I think no design pattern can solve this issue in itself. Good database design, good store procedure programming and especially learning how to keep your transactions short will ease most of the problems.
There is no 100% guaranteed method of not having problems though.
In basically every case I've seen in my career though, deadlocks and slowdowns were solved by fixing the stored procedures:
making sure all tables are accessed in order prevents deadlocks
fixing indexes and statistics makes everything faster (hence diminishes the chance of deadlock)
sometimes there was no real need of transactions, it just "looked" like it
sometimes transactions could be eliminated by making multiple statement stored procedures in single statement ones.
The use of shared resources is wrong in the long run. Because by reusing an existing environment you are creating more and more possibilities. Just review the busy beavers :) The way Erlang goes is the right way to produce fault-tolerant and easily verifiable systems.

■ Action item:
Answer these questions from the text on deadlocks:
1. What practice does it say prevents deadlocks?
2. What two things are said to make everything faster?
3. Whose approach is called the right way to produce fault-tolerant and easily verifiable systems?
The lines that follow have no connection to the text on deadlocks.

■ Data for analysis:
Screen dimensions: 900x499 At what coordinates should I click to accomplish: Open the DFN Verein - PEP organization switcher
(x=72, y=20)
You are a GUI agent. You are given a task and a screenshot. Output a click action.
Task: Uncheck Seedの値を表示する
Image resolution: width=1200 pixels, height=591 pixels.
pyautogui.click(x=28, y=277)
--
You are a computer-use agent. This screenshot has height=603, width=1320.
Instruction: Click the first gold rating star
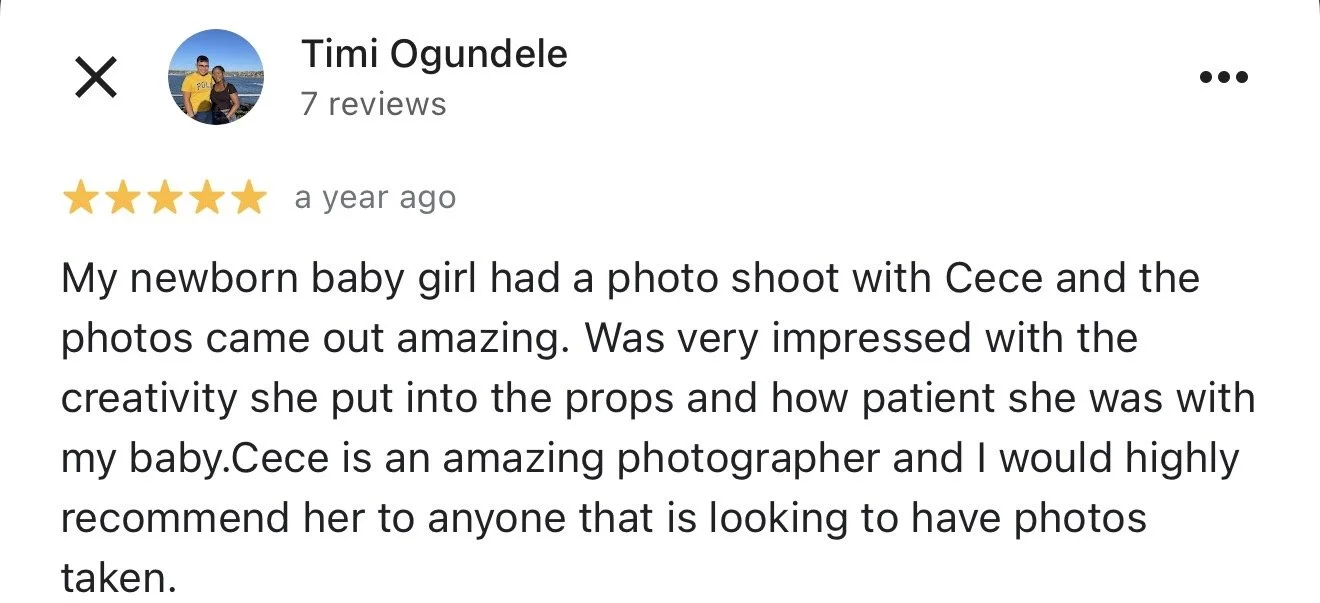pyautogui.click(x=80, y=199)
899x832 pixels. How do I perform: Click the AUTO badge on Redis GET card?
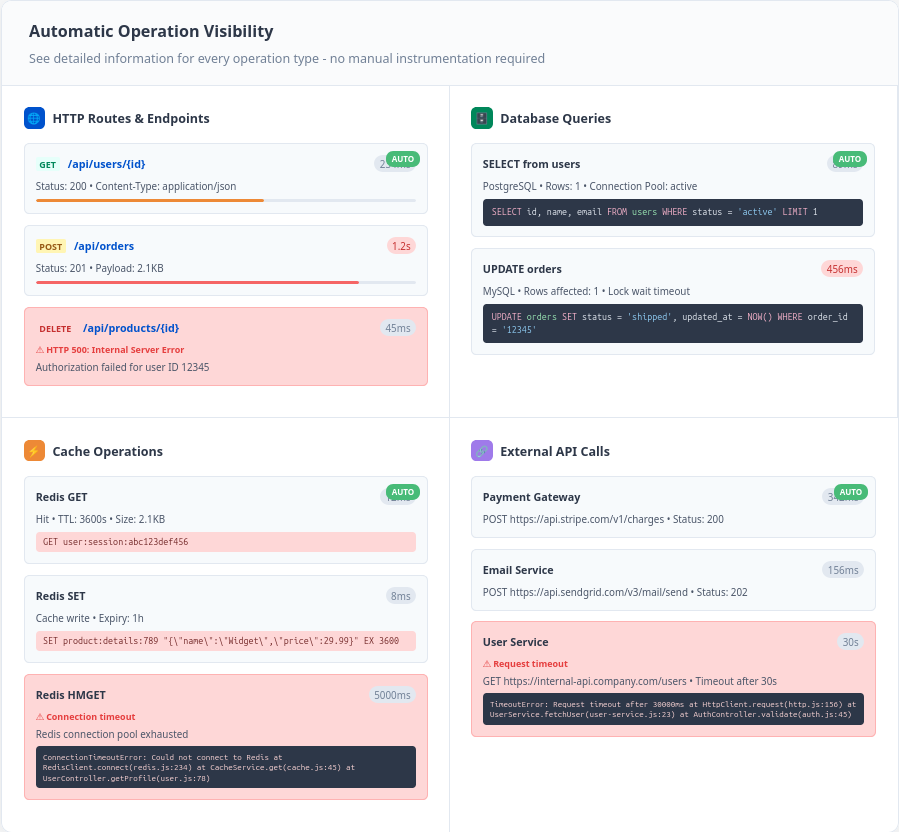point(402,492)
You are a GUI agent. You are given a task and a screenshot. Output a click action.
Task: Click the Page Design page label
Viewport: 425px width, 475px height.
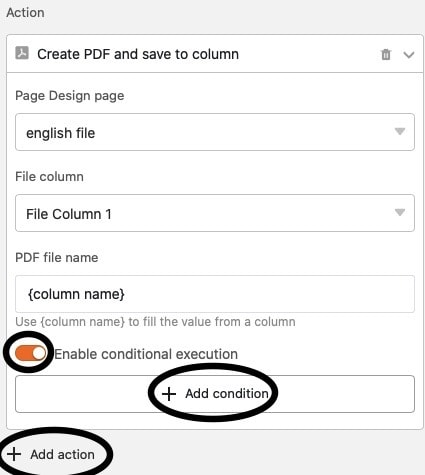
* * *
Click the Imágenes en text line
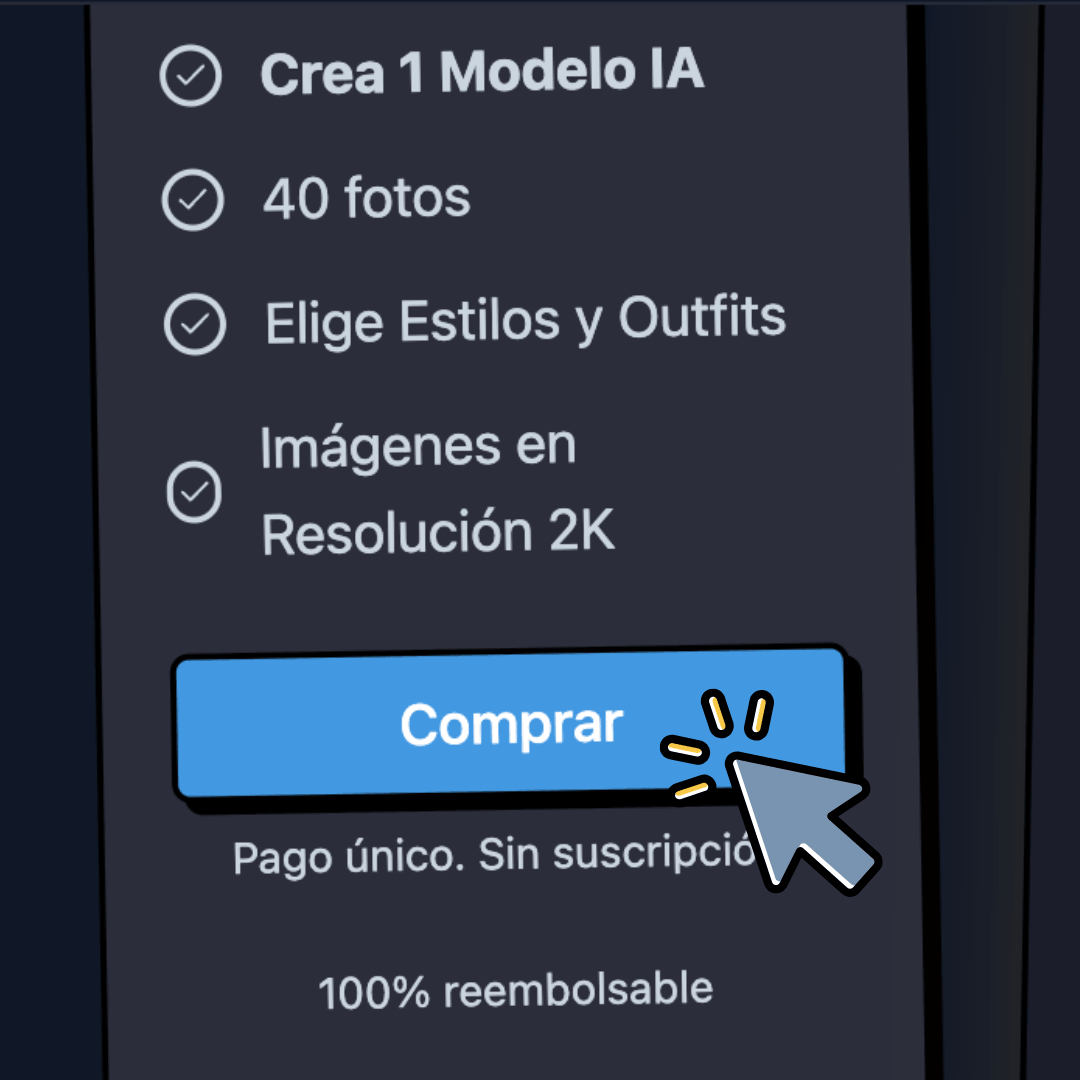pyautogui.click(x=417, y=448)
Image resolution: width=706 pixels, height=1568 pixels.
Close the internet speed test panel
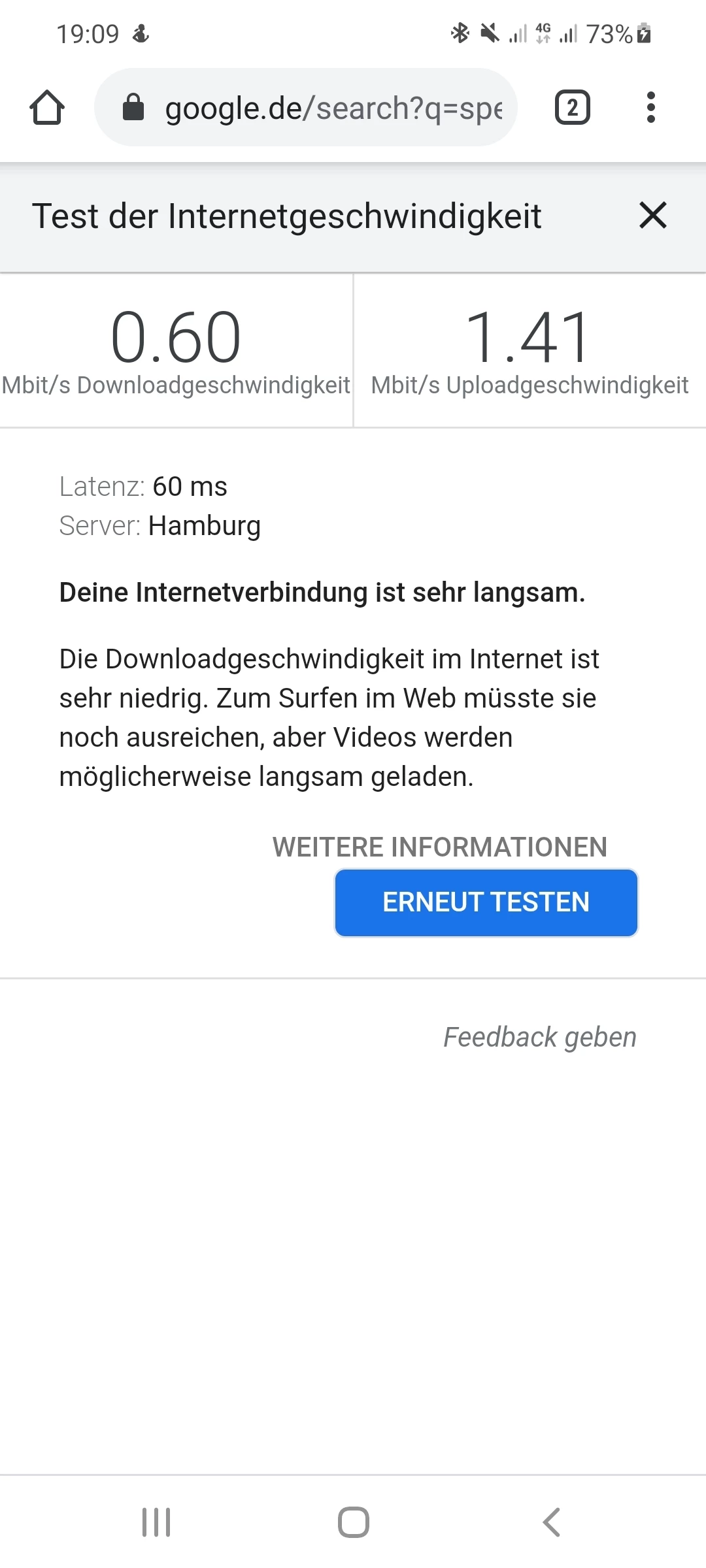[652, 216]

■ Task answer:
1. Making sure all tables are accessed in order.
2. Fixing indexes and statistics.
3. Erlang's.